Bir yandan bakıp, “Bu hükümet basına baskı yapıyor” diyebilirsiniz.
Öteki yandan bakıp, iktidara hafifletici bir neden bulabilirsiniz.
“Ama bundan öncekiler de yapıyordu.”
Gerçi bundan öncekilerde 5 milyar dolar vergi cezası yoktu ama medyaya baskı baskıdır.
Her ne olursa olsun, bu konuyu kapağa taşımak bile başlı başına mesaj.
* * *
Üzerinde durmamız gereken bir ayrıntı daha var.
Bu dergileri yayınlayan kuruluşlar, “jakoben laikçi” değil.

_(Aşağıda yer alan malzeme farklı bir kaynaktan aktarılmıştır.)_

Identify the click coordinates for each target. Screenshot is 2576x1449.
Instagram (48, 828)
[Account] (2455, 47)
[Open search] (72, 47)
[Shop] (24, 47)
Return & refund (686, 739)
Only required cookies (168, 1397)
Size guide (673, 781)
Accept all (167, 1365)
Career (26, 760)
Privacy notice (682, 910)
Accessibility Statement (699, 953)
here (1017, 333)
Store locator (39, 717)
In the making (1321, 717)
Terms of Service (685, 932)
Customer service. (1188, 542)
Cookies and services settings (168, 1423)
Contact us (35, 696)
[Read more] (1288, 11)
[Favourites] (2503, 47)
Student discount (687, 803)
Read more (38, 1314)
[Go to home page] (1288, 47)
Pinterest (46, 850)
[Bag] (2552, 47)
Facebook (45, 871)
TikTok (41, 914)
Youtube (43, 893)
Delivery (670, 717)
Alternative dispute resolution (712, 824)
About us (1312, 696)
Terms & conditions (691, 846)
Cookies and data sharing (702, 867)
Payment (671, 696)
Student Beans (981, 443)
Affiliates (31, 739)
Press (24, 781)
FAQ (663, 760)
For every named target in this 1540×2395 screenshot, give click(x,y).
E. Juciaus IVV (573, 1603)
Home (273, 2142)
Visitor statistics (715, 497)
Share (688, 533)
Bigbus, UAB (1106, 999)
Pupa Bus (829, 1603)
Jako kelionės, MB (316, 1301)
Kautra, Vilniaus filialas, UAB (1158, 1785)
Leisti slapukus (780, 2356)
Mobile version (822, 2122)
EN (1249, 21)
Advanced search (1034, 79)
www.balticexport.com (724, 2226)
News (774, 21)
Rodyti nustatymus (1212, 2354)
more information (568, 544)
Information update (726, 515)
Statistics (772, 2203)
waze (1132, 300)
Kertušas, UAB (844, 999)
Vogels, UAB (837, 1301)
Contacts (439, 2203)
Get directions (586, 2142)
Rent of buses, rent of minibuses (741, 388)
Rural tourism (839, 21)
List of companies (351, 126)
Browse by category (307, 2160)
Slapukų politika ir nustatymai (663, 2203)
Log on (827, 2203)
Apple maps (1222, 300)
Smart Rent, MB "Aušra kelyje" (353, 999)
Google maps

“Kronik AK Parti düşmanı” da değil.
Tam aksine, liberal ekonomiye sonuna kadar inanmış, demokratikleşme konusunda rüştlerini ispatlamış kurumlar.
Yani, söyledikleri hemen üzeri çizilip atılacak şeyler değil.
Diyeceğim bu kapakları, özellikle bugünlerde iyi okumak lazım.
Bir Anayasa değişikliğine hazırlanıyoruz.
Toplumda, AK Parti ve ona kayıtsız şartsız destek veren bir avuç dogmatik aydın dışında hemen herkesin ve kurumun bazı itirazları var.
Birçok insan ve kurum, sivil anayasa fikrini destekliyor, daha demokratik bir anayasa yapılmasından yana.
Ama Anayasa değişikliğinin, “Yargıya kendi adamımızı tayin edelim” tutkusuna esir edilmesine itiraz ediyor.
Etraf akılsız dostlarla dolu. Her gün Başbakan’a, cengâver tavırlarla “Vur kır, ez geç, nakavt et, yaralı bırakma” nasihatleri veriyorlar.
Demokrat olmak isteyen bir ülke, en temel kurallar bütünü olan anayasasını bu duygularla ve kavramlarla tartışabilir mi?
O yüzden diyorum ki, sakin, demokrasiden yana samimi kurumların dergilerinin kapaklarına bakmak daha doğru.
Çünkü söylenemeyen, açıkça söylenemeyen, orada söyleniyor.